# START OF Record extracts
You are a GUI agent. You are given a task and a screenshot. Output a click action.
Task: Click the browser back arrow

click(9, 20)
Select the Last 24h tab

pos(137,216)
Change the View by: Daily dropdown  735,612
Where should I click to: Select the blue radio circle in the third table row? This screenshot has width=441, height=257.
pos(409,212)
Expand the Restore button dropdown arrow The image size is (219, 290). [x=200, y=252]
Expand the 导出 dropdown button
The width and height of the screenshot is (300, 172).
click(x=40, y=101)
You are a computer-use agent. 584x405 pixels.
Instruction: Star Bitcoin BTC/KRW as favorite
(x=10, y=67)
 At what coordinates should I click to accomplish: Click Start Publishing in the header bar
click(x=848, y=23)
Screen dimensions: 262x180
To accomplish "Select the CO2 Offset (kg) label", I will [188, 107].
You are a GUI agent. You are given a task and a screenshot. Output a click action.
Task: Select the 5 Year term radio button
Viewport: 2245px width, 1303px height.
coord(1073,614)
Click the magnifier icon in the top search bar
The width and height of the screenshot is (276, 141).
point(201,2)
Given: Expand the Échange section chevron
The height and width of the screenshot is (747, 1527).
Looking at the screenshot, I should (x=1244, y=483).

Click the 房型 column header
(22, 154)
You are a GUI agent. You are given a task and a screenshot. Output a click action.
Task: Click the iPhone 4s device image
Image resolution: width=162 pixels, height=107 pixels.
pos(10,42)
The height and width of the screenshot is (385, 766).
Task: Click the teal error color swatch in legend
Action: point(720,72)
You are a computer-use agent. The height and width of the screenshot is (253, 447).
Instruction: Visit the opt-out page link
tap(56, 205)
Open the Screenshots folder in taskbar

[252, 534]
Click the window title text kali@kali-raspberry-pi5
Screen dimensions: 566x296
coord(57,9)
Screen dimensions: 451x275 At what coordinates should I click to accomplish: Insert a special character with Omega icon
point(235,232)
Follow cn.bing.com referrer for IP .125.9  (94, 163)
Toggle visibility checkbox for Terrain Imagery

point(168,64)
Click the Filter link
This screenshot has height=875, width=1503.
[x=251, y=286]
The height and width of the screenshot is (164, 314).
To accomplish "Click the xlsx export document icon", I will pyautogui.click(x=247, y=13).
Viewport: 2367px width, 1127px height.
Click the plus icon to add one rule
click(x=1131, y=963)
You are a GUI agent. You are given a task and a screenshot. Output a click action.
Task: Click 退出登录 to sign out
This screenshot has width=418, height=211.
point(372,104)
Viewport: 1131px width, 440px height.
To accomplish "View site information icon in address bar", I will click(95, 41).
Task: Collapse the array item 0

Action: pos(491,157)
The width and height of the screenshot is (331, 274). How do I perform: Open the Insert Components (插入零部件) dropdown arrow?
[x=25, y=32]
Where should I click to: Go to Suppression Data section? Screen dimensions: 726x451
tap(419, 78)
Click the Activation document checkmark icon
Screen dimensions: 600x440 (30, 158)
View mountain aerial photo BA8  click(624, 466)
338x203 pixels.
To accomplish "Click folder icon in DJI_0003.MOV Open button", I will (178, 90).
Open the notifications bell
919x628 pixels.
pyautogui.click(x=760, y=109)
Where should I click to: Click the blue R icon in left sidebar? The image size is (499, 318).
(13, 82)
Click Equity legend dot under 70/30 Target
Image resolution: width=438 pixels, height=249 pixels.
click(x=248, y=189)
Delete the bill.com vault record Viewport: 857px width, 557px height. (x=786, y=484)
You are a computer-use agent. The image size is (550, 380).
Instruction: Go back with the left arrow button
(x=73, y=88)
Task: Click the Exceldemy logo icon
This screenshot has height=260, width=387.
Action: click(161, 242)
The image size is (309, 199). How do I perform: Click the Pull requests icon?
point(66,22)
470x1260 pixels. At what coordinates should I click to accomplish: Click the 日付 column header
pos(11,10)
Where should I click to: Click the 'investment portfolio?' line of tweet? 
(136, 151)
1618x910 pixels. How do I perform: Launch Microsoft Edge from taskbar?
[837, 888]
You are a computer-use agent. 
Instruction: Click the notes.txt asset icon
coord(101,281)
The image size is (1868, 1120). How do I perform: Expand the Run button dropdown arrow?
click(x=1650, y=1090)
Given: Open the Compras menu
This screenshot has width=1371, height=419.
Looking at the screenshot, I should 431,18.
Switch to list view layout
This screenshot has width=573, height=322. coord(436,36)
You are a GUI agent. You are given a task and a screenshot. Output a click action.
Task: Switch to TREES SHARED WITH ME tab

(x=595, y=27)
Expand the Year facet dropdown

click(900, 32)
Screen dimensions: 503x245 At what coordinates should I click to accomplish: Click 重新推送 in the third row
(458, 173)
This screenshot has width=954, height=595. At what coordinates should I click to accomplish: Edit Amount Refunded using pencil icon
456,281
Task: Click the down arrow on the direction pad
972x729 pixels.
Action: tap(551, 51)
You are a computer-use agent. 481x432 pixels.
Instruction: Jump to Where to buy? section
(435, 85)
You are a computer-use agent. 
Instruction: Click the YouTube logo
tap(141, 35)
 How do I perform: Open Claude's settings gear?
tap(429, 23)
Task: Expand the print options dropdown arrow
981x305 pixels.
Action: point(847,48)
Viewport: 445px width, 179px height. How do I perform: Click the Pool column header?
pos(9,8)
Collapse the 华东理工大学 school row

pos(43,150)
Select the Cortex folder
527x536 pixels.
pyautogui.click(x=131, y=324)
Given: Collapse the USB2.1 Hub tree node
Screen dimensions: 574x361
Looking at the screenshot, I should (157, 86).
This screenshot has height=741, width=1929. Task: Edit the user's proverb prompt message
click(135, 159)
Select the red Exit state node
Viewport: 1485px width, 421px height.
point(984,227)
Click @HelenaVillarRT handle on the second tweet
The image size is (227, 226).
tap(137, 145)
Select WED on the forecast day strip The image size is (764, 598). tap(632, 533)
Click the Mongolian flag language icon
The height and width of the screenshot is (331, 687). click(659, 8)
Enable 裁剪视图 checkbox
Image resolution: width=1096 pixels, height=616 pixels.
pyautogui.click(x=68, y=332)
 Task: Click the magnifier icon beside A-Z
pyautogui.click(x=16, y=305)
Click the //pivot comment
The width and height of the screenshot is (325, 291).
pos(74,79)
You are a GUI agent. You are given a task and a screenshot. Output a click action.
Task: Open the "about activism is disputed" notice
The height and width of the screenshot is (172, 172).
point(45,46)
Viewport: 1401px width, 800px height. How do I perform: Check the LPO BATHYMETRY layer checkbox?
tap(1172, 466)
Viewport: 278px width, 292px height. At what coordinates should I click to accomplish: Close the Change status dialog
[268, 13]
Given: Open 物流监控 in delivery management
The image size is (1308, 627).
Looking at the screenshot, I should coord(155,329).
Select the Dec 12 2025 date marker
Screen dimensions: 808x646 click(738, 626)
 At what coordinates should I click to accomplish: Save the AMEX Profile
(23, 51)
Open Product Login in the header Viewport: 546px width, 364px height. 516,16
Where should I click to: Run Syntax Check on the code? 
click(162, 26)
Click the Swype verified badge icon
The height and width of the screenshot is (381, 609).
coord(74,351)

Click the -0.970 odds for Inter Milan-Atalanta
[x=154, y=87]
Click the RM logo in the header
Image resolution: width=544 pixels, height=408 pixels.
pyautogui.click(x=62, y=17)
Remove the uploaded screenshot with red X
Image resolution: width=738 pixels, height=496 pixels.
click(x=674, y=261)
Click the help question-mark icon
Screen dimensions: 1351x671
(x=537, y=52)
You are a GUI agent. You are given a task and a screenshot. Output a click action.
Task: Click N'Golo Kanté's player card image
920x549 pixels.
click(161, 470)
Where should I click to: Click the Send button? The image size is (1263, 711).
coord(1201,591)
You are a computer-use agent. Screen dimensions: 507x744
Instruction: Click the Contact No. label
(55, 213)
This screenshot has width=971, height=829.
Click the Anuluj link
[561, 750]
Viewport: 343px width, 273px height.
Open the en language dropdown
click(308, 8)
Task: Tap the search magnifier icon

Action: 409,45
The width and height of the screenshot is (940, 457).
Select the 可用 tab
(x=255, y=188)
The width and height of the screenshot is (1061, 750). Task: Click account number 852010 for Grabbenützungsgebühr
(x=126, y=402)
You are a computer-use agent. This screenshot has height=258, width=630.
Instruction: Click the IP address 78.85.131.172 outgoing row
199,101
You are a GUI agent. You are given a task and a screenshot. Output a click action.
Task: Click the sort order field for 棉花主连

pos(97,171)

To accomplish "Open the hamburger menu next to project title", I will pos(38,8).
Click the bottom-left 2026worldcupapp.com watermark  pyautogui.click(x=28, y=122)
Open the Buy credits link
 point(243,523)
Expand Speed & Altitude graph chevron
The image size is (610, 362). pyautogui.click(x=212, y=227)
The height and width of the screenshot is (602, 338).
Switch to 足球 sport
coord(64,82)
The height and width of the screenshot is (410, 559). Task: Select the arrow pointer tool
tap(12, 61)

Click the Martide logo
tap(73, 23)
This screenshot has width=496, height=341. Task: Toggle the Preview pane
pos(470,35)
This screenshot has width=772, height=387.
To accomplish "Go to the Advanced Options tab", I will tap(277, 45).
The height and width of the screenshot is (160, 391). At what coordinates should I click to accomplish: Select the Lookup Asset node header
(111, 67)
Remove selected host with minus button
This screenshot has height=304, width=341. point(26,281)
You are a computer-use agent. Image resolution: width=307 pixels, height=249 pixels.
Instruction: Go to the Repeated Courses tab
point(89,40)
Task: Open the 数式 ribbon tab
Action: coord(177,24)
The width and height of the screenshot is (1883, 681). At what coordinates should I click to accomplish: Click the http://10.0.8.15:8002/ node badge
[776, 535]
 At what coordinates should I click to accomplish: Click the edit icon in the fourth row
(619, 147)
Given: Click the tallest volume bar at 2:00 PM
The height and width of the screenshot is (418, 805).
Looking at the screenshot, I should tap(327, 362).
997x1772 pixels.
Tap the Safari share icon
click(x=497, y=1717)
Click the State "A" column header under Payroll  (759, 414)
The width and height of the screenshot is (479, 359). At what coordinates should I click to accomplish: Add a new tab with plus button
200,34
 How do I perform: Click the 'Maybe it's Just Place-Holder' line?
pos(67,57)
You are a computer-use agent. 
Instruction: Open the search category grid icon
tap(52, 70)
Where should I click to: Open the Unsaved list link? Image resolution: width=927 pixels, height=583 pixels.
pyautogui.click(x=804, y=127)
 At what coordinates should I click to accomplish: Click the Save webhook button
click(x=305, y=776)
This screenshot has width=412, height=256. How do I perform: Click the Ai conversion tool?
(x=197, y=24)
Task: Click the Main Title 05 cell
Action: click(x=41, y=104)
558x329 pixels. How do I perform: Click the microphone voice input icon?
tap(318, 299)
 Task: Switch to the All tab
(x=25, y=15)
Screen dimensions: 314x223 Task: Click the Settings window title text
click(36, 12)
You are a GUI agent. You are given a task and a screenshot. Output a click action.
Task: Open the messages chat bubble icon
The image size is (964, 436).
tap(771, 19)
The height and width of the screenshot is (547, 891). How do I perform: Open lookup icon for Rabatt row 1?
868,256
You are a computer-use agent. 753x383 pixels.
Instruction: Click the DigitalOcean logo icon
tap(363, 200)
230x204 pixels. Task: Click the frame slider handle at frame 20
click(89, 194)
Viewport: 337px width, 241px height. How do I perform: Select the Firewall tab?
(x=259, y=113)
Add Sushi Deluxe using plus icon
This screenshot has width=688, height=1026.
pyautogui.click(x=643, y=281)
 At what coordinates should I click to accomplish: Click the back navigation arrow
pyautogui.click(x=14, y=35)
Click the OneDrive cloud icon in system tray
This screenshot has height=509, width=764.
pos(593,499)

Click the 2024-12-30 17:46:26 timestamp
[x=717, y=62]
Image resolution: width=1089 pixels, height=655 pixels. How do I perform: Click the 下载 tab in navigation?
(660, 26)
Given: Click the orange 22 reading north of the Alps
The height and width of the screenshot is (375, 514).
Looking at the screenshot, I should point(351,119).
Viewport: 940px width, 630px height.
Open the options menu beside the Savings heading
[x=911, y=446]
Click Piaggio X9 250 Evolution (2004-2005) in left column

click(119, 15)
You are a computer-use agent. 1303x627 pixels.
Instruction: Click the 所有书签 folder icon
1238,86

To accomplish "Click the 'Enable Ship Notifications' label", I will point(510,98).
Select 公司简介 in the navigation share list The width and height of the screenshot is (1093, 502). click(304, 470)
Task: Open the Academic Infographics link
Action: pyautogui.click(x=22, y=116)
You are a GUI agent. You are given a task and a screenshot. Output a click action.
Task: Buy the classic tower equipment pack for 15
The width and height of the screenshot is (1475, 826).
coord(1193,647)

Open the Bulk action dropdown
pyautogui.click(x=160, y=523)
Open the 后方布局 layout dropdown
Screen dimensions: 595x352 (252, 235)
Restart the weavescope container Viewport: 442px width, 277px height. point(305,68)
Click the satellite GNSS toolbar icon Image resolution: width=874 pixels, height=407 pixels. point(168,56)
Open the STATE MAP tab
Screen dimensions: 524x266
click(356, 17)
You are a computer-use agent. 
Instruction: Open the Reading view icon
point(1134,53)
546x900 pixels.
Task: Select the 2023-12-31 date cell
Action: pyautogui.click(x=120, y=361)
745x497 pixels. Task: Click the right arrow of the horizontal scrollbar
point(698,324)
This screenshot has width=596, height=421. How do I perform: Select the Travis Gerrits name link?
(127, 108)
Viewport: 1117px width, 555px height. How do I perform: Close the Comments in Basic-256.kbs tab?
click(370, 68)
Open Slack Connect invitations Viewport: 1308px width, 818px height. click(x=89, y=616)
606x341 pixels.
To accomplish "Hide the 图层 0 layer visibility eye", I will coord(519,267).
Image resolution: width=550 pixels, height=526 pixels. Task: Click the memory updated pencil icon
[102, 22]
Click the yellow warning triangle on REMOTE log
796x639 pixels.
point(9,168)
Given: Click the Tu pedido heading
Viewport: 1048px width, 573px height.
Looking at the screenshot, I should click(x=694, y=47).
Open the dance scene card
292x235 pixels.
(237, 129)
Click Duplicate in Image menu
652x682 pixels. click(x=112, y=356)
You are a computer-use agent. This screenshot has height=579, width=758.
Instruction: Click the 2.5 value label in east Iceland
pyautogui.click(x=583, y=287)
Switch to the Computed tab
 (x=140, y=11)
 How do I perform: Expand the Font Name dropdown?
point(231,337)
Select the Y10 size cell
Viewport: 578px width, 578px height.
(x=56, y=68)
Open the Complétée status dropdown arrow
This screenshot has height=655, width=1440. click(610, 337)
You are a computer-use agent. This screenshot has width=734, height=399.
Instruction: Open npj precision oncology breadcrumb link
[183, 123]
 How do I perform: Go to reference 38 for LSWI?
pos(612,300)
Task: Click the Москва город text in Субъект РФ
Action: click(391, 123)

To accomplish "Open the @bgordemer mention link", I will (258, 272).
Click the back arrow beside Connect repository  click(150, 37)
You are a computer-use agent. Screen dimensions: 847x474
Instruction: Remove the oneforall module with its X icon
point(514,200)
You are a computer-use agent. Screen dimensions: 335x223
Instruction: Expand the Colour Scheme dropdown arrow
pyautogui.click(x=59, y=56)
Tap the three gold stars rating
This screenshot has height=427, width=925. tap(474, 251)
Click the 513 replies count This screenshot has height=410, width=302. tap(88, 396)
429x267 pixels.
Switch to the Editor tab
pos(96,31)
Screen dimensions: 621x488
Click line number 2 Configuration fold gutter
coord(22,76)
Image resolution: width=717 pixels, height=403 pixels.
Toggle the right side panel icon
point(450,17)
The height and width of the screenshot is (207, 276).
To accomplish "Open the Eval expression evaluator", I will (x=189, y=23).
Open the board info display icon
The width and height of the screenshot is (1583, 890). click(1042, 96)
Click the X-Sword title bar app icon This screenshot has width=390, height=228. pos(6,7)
# END OF Record extracts
> _Task prompt_
In the listing lines starting at the line containing "You are a computer-use agent. 1303x627" and ending at the line containing "Screen dimensions: 595x352 (252, 235)", replace "dropdown" with "menu" and reproduce those lines with no other changes.

> _Written answer_
You are a computer-use agent. 1303x627 pixels.
Instruction: Click the 所有书签 folder icon
1238,86

To accomplish "Click the 'Enable Ship Notifications' label", I will point(510,98).
Select 公司简介 in the navigation share list The width and height of the screenshot is (1093, 502). click(304, 470)
Task: Open the Academic Infographics link
Action: pyautogui.click(x=22, y=116)
You are a GUI agent. You are given a task and a screenshot. Output a click action.
Task: Buy the classic tower equipment pack for 15
The width and height of the screenshot is (1475, 826).
coord(1193,647)

Open the Bulk action menu
pyautogui.click(x=160, y=523)
Open the 后方布局 layout menu
Screen dimensions: 595x352 (252, 235)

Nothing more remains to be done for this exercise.